▸ **How to complete this task**: In the listing below, find each line that holds "link" and list it.

Provided material: Begin

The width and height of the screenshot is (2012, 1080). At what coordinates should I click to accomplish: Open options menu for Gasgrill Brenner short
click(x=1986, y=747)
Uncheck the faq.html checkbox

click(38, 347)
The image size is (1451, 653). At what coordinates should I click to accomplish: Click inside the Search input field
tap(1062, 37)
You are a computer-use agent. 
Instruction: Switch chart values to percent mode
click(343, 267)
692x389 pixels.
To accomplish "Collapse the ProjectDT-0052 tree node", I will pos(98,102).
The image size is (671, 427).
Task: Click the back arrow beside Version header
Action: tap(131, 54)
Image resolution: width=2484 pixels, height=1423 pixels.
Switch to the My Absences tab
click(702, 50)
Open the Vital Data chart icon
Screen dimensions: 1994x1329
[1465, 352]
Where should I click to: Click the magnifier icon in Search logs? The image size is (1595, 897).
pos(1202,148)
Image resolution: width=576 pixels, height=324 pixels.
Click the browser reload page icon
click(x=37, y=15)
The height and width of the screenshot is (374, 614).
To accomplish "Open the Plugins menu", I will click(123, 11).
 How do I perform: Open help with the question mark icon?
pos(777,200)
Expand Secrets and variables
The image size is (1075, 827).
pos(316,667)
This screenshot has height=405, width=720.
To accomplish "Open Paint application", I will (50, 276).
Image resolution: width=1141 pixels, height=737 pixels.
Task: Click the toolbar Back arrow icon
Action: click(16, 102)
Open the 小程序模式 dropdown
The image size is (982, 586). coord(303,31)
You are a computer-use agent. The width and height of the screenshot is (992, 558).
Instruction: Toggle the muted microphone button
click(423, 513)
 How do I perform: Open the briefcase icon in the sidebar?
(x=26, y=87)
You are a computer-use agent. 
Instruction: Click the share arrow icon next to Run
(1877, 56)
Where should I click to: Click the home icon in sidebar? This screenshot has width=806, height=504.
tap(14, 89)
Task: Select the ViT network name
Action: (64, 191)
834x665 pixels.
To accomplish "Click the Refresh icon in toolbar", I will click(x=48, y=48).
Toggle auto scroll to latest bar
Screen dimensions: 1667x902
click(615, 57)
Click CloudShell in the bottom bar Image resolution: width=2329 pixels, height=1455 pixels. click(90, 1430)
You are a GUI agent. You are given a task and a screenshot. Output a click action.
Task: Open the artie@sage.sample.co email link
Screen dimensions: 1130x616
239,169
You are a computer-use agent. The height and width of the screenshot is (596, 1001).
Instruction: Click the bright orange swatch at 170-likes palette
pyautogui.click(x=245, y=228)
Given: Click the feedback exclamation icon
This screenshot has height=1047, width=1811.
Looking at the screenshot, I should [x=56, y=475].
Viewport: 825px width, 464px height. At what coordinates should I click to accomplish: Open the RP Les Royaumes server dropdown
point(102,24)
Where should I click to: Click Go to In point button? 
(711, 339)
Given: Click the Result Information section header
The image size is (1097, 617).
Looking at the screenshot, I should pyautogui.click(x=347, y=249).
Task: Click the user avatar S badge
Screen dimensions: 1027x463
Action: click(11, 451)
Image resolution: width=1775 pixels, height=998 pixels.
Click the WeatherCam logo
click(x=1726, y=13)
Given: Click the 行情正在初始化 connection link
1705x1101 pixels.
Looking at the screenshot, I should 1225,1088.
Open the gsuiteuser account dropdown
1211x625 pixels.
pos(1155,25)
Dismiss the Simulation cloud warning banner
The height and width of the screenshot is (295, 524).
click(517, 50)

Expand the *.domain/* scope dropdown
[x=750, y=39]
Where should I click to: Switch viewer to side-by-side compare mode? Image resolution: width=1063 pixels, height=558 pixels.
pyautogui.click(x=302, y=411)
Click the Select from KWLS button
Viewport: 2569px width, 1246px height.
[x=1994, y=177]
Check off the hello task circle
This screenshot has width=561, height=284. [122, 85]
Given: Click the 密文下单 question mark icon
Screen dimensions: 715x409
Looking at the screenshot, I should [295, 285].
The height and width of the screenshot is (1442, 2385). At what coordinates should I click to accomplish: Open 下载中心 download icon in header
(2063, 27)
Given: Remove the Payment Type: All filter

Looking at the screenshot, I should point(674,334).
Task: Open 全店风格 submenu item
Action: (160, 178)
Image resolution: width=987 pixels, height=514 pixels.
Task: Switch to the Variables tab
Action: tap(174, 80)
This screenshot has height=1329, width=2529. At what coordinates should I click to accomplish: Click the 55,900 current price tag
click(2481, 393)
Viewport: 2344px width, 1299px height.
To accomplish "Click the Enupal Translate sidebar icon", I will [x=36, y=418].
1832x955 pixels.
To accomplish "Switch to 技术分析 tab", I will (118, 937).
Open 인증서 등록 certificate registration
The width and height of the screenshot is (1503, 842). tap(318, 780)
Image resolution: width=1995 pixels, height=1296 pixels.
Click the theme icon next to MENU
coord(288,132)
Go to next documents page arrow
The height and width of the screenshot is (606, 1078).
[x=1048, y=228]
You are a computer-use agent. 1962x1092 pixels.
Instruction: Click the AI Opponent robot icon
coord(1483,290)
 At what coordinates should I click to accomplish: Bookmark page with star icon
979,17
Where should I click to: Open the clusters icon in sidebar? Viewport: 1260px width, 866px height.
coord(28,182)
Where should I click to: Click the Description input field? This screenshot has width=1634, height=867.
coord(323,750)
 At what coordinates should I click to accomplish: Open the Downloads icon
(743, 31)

Provided material: End

▸ **Result of the task**:
Task: Open the artie@sage.sample.co email link
Given: Click the 行情正在初始化 connection link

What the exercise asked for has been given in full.